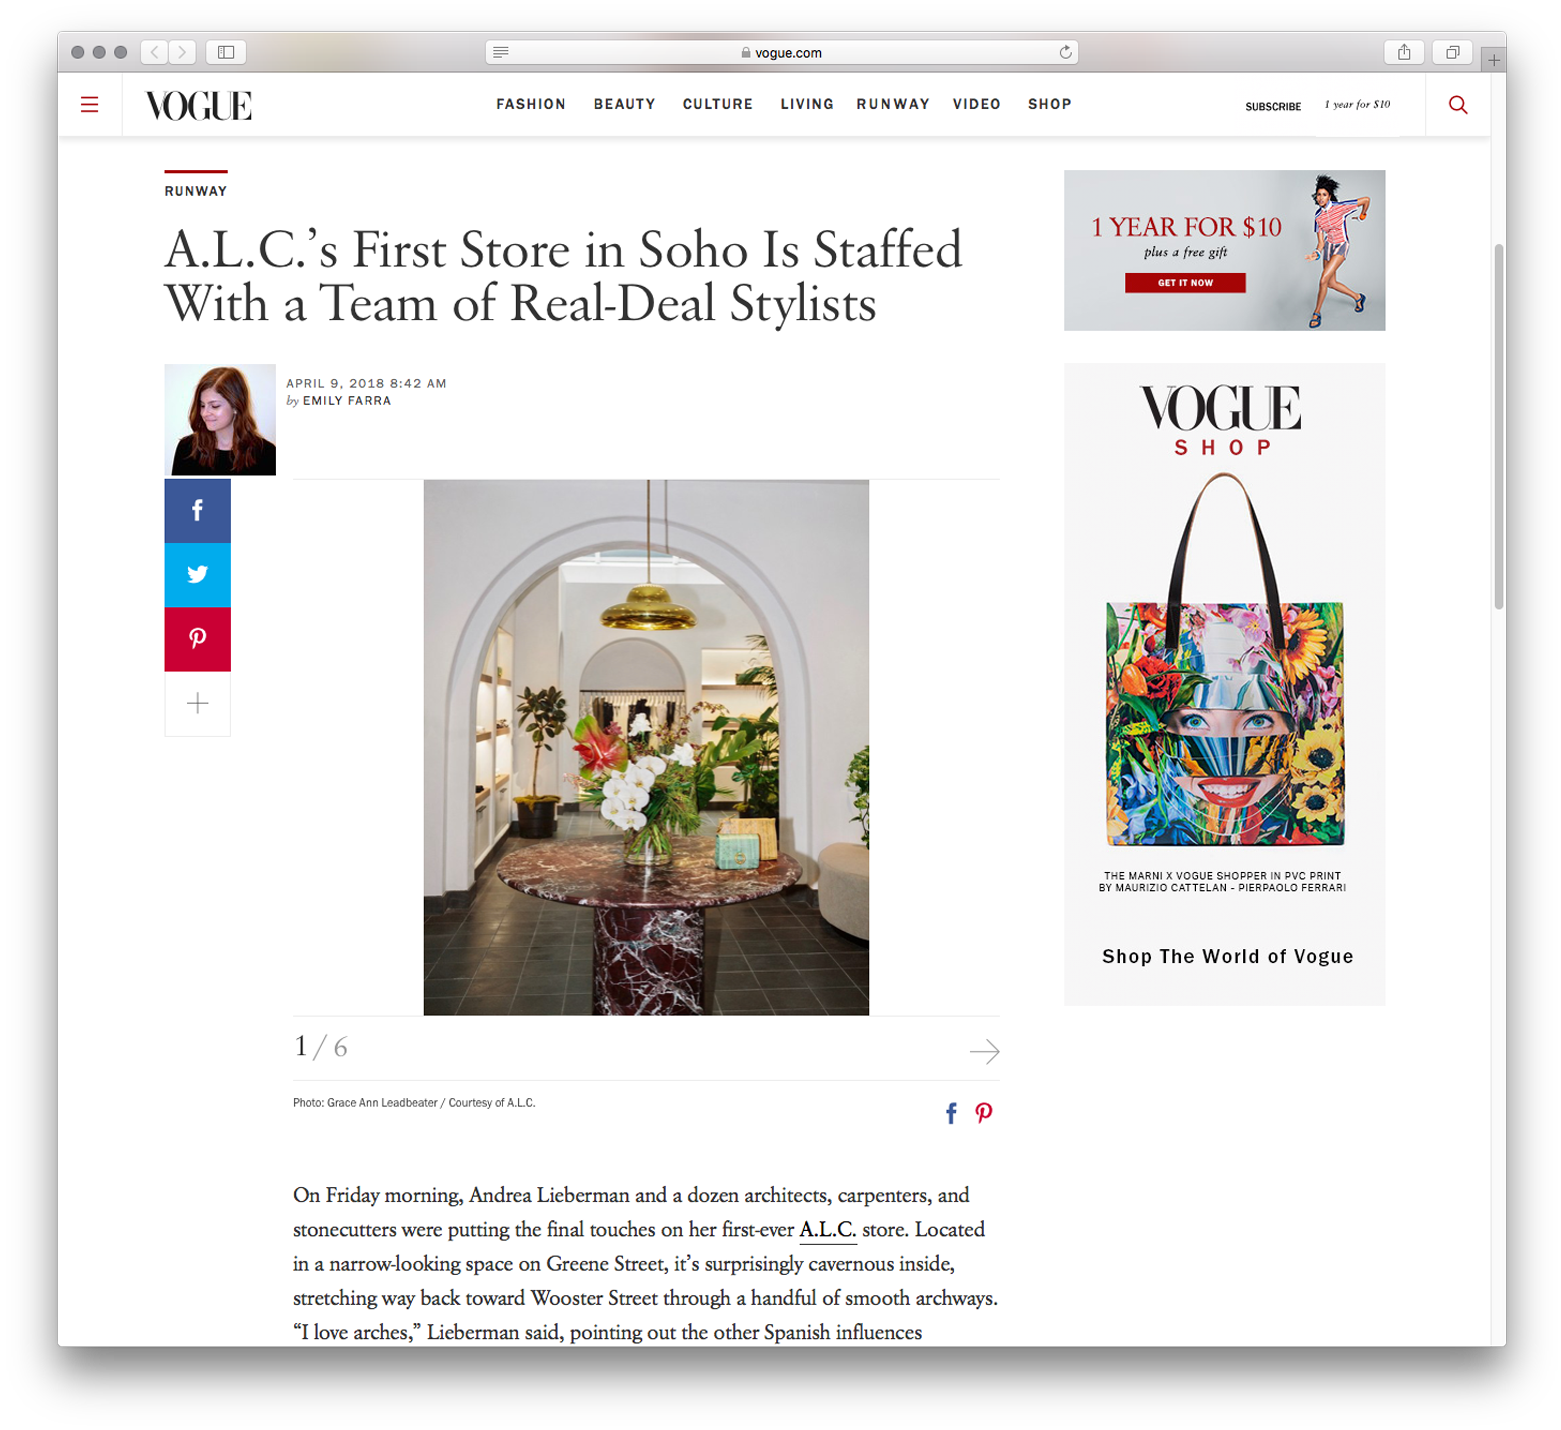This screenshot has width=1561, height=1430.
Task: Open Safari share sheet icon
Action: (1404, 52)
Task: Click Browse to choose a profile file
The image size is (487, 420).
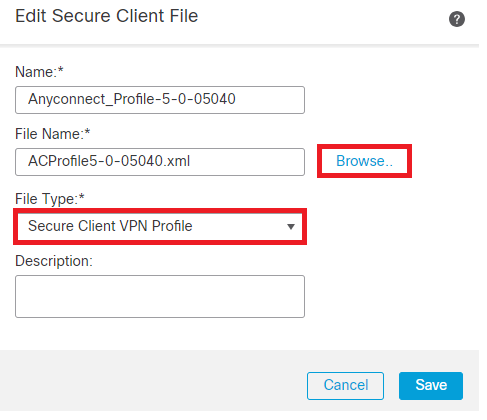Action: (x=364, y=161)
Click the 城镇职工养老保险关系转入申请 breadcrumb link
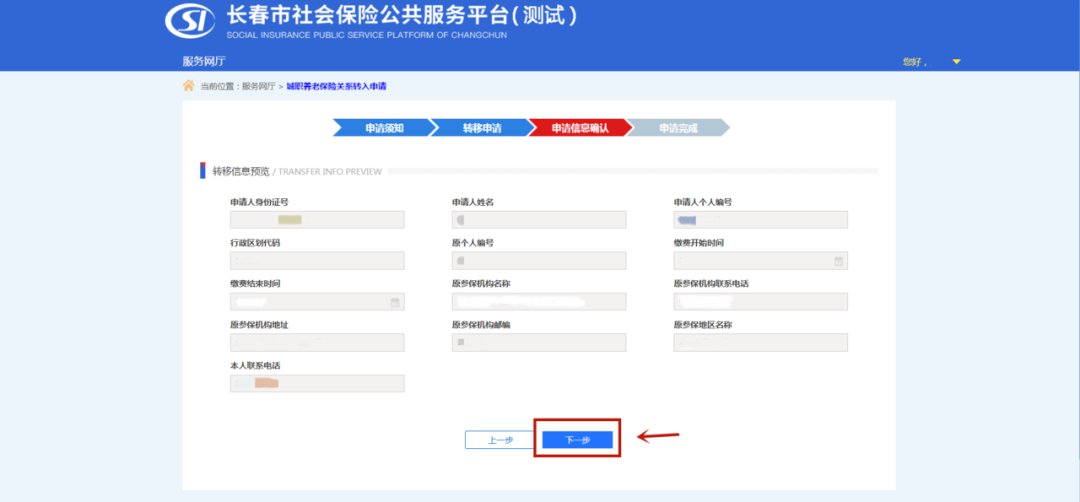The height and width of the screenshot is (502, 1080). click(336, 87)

-- Problem --
Please give a word-for-word transcript of the lines from the one holding "Task: Click Browse to choose a profile file" through the final line of the entries, both ends kept, with no pictures.

-- Exercise output --
Task: Click Browse to choose a profile file
The image size is (487, 420).
Action: (x=364, y=161)
Click the 城镇职工养老保险关系转入申请 breadcrumb link
The height and width of the screenshot is (502, 1080). click(336, 87)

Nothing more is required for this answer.